Over 35,500 Irish soldiers died in the Great War. Memories of the war and the victims it claimed were still fresh in Irish households. The Ireland to which the veterans returned was a very different place from the home they had left. Many were victimized either physically – the IRA murdered at least two hundred between 1919 – ’22, many of these murders resulting from personal grudges – or economically – the 1919 unemployment ratio of ex-servicemen was 46% in Ireland compared to just 10% in Britain.
In 1919, a Trust was founded to fund a permanent memorial to all the Irishmen who had fallen. Some nationalists did oppose a number of proposals and an early scheme to locate a memorial in Merrion Square did not succeed. The present War Memorial Gardens in Dublin, first proposed by a Cosgrave government, was the plan completed under a de Valera administration in 1936.
The poppy, common to many battlefields, was adopted as a symbol of remembrance of those who died in the war, but has since become politicised. Early Remembrance Day commemorations were attended by huge crowds, though Sinn Féin protests did lead to violence. In 1923, 150,000 poppies were sold within a few days in the Irish Free State.
The role of the Irish soldiers from the territory now the Republic, was gradually played down, by both the establishment in the Republic who wanted to distance Ireland from Great Britain, and others preferred not to dwell on the contribution the Irish had made to the war.
Irish National War Memorial Gardens
The War Memorial Gardens are situated on the southern slopes of the Liffey opposite the Magazine Fort in the Phoenix Park. Designed by Sir Edward Lutyens, the gardens were built by a workforce made up of ex-servicemen from both the British and Irish armies. The Memorial is part of a larger, 150 acre park between Islandbridge and Chapelizod.
The committee which proposed building a memorial and established the Irish National War Memorial Trust fund to cover the cost, also erected Memorials to the Irish soldiers at battle-sites in France and Flanders. ‘Ireland’s Memorial Records,’ an eight-volume directory of the names and services of every Irish officer and soldier killed in the Great War was also published. Copies of these records are kept in the book-rooms at the National War Memorial.

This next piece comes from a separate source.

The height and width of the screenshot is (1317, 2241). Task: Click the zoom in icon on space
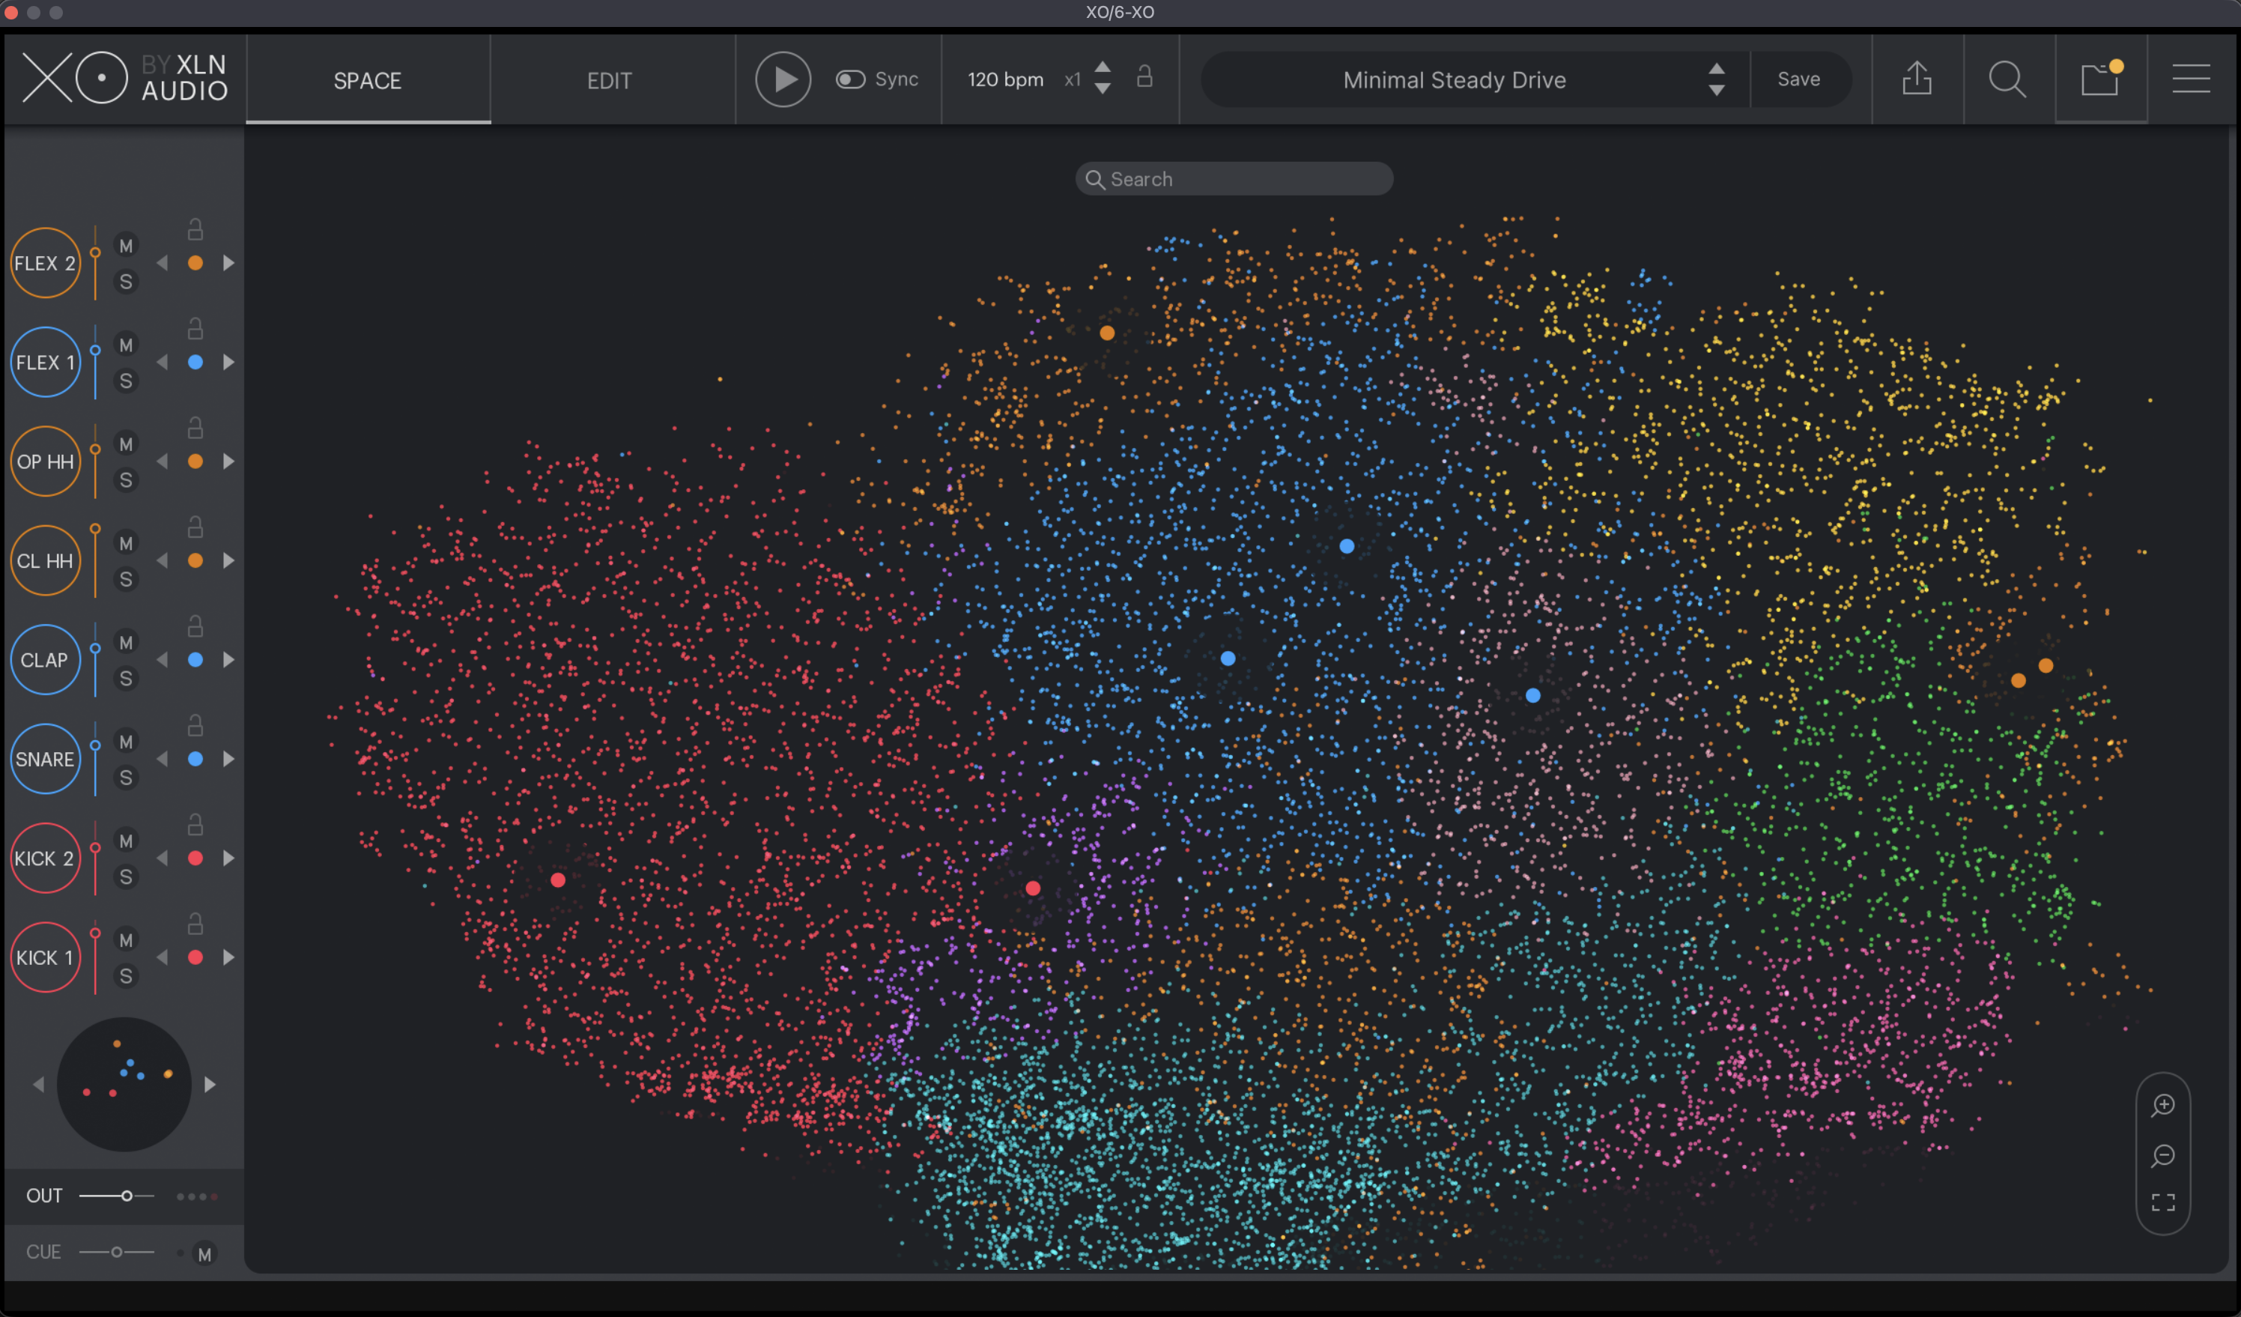point(2163,1105)
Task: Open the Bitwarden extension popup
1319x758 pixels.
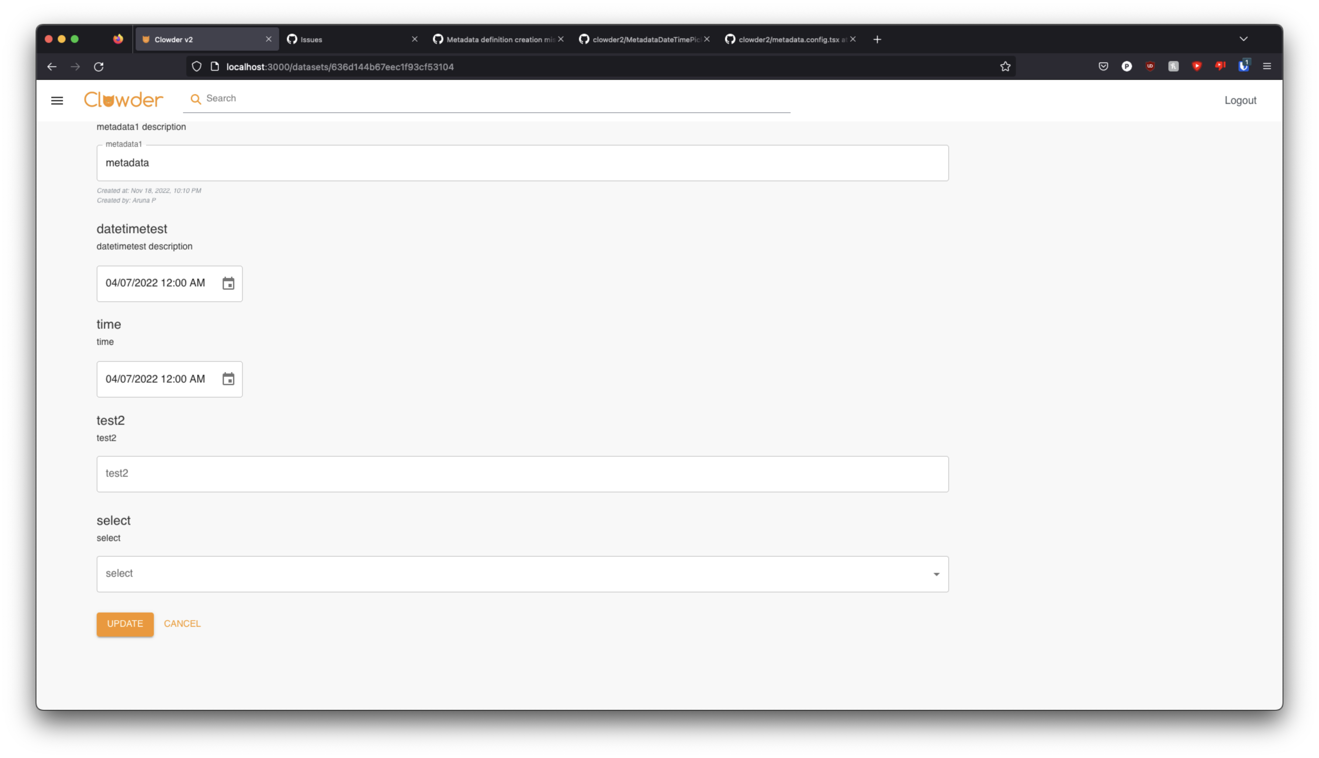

Around the country, some communities (eg. some schools, Lansdowne Road rugby ground, churches and towns) erected memorials to honour those who had been killed in the First World War. In the early twenties, thousands of people would gather at various centres around the country, such as College Green in Dublin where the Ginchy Cross was temporarily erected each year as an Irish Cenotaph. A two minute silence was observed at 11am. According to ‘The Irish Times,’ 120,00 people attended the College Green commemoration in 1925. The same year, a smoke bomb was let off in the crowd and a film called ‘Ypres,’ stolen from The Masterpiece Cinema in Dublin. Sinn Féin organized annual protests and violence led to the relocation of the commemorations. On the Sunday prior to Remembrance Day, veterans gathered to parade to Requiem Mass at the Pro-Cathedral and later to a service in St. Patrick’s Cathedral. These religious services were attended by the Lord Mayor of Dublin and Foreign Ministers accredited to the Irish Free State. Representatives of the Free State government attended official commemorations in both Dublin and London and in 1938, a Fianna Fáil government sent a wreath of orange flowers and white lilies to the London Cenotaph,
“in memory of the brave.”
The singing of the British national anthem and the display of the Union Jack at these events caused a great deal of distress to participants and Imperialists exploited the occasion as much as extreme Nationalists. Over the years, in the Irish consciousness, the poppy and Remembrance Day have become associated less with respect for those who died in war and wrongly confused with a statement of political allegiance. Recently, some commentators and historians have begun to examine and evaluate the part played by Irish soldiers in the Great War. Some attention is now being given to the sacrifice of the 35,500 Irish people who died during the War, the suffering of the 200,000 who watched their comrades die and the grief of the loved ones who mourned for the lives lost.
Economic & Social Status
Many returning veterans found that they were distrusted by their fellow countrymen because they had served in the British army.
Many men were invalided and of those fit for work (physically at any rate), some did return to their old jobs which had been ‘kept’ for them. Of the 645 Guinness employees who joined up (72 were Royal Dublin Fusiliers), 370 did return to take up their jobs. The army had a scheme whereby ex-servicemen could continue their education. Within a year of the war ending however, 35,000 ex-servicemen in Ireland were receiving an unemployment payment. Some enlisted in the Irish Army, but over 20,000 Irishmen re-enlisted in the British army, whose proportion of Irish-born soldiers in 1921 was as high as in 1913, notwithstanding the War of Independence.
Poor housing, high unemployment and some discrimination in State jobs led to the formation of various Old Comrades Associations to try to relieve the plight of many veterans. A Royal Dublin Fusiliers Old Comrades Association was formed in the late 1920s. Thousands of veterans found that they were ‘surplus to requirements’ and, either unable to find work, or no longer accepted by their community, they emigrated in the hope of a better life abroad.